# How young is too young for a pool?



## petitpie (Nov 16, 2011)

Not sure of the exact age of the puppy, but I would treat it like a baby around the pool. Ask your vet.


----------



## tortoise (Feb 5, 2012)

6 or 8 weeks. You can do it right away. But, your puppy needs to be taught how to get out of the pool safely. Dogs will drown because they cannot climb out. Do you have a dog exit ramp?


----------



## Spooluvr (Feb 5, 2012)

tortoise said:


> 6 or 8 weeks. You can do it right away. But, your puppy needs to be taught how to get out of the pool safely. Dogs will drown because they cannot climb out. Do you have a dog exit ramp?


Really? That seems a bit young, no ramp there are steps vs a ladder. If a ramp is needed I'll get one, my husband is used to the animals getting whatever they need.


----------



## tortoise (Feb 5, 2012)

Lots of breeders have their puppies in kiddie pools starting at 4 weeks.  I'd have my puppy in the water except the lake is frozen.

It should be fun and laid back. Don't throw your puppy in the middle of the pool - he'll probably hate water the rest of his life!


----------



## Spooluvr (Feb 5, 2012)

tortoise said:


> Don't throw your puppy in the middle of the pool - he'll probably hate water the rest of his life!


Yeah made that mistake with the last dog when he was 1, until the day he passed at 13 he'd make a wide turn away from the pool. Liked ponds and lakes where he could walk in, but not the pool.


----------



## 2719 (Feb 8, 2011)

Our poodles love the pool. I introduced them to water very early on. Just make sure they can't get in when you are not around...or at least can get out safely if they do go in.


----------

Task set:
1: Translate this sentence from the puppy pool thread into Spanish: "Dogs will drown because they cannot climb out."
2: According to the puppy pool thread, at what age do many breeders start putting their puppies in kiddie pools?
3: Repeat the puppy pool thread word for word from "Yeah made that" to "they do go in.".
The entries that come next are separate from the puppy pool thread.

Records:
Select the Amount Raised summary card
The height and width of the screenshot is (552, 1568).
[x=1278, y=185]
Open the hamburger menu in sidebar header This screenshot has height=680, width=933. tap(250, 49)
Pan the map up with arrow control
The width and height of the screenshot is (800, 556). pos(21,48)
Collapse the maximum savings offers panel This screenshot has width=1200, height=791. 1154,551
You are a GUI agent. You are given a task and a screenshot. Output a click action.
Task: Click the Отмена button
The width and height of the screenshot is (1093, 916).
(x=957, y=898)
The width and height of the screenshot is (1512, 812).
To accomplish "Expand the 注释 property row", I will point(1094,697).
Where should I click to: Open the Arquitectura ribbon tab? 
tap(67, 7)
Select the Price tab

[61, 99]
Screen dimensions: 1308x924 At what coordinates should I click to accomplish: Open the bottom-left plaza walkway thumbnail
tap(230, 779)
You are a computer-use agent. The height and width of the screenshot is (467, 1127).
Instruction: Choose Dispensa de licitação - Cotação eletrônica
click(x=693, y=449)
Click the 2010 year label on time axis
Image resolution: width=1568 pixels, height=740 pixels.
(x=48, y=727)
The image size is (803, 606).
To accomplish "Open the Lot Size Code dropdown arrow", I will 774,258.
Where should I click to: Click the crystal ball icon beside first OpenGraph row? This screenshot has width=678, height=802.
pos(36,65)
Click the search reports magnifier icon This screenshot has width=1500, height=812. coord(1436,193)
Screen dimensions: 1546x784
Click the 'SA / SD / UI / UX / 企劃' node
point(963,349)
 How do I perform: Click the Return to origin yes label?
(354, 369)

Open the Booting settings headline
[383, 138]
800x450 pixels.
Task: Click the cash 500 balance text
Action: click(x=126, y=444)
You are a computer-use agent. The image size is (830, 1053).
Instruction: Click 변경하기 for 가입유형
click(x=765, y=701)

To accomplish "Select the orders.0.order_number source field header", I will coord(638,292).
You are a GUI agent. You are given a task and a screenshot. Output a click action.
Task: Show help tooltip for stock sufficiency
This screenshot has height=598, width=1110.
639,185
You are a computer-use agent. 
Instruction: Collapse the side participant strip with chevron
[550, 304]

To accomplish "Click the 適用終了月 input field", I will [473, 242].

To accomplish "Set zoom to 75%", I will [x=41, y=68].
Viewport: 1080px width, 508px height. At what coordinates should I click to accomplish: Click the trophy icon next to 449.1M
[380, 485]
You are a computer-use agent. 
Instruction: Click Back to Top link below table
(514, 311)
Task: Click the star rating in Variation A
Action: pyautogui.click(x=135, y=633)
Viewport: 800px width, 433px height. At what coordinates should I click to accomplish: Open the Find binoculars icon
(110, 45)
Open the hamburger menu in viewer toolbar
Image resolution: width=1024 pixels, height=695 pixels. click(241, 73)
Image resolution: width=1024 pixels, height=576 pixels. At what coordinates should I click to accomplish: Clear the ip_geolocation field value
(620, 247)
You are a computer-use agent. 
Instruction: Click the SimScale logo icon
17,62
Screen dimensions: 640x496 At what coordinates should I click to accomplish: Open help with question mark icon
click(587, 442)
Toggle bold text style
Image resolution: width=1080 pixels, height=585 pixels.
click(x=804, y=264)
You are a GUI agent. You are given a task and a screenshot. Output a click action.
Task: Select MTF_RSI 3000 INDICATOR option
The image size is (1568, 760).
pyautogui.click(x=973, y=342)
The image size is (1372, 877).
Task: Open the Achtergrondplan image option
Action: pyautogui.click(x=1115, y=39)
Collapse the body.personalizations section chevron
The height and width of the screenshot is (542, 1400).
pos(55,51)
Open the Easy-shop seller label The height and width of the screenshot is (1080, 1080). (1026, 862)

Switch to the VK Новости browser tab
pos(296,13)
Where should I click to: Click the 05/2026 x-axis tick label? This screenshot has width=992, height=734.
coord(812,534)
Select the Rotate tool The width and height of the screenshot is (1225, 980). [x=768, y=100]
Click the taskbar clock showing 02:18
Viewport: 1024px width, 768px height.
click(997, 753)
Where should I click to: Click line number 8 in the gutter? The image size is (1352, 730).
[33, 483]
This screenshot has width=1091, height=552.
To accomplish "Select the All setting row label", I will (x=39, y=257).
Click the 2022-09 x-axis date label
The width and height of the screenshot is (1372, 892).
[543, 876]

Outputs in order:
1: Los perros se ahogarán porque no pueden salir trepando.

2: At 4 weeks.

3:
Yeah made that mistake with the last dog when he was 1, until the day he passed at 13 he'd make a wide turn away from the pool. Liked ponds and lakes where he could walk in, but not the pool.


----------



## 2719 (Feb 8, 2011)

Our poodles love the pool. I introduced them to water very early on. Just make sure they can't get in when you are not around...or at least can get out safely if they do go in.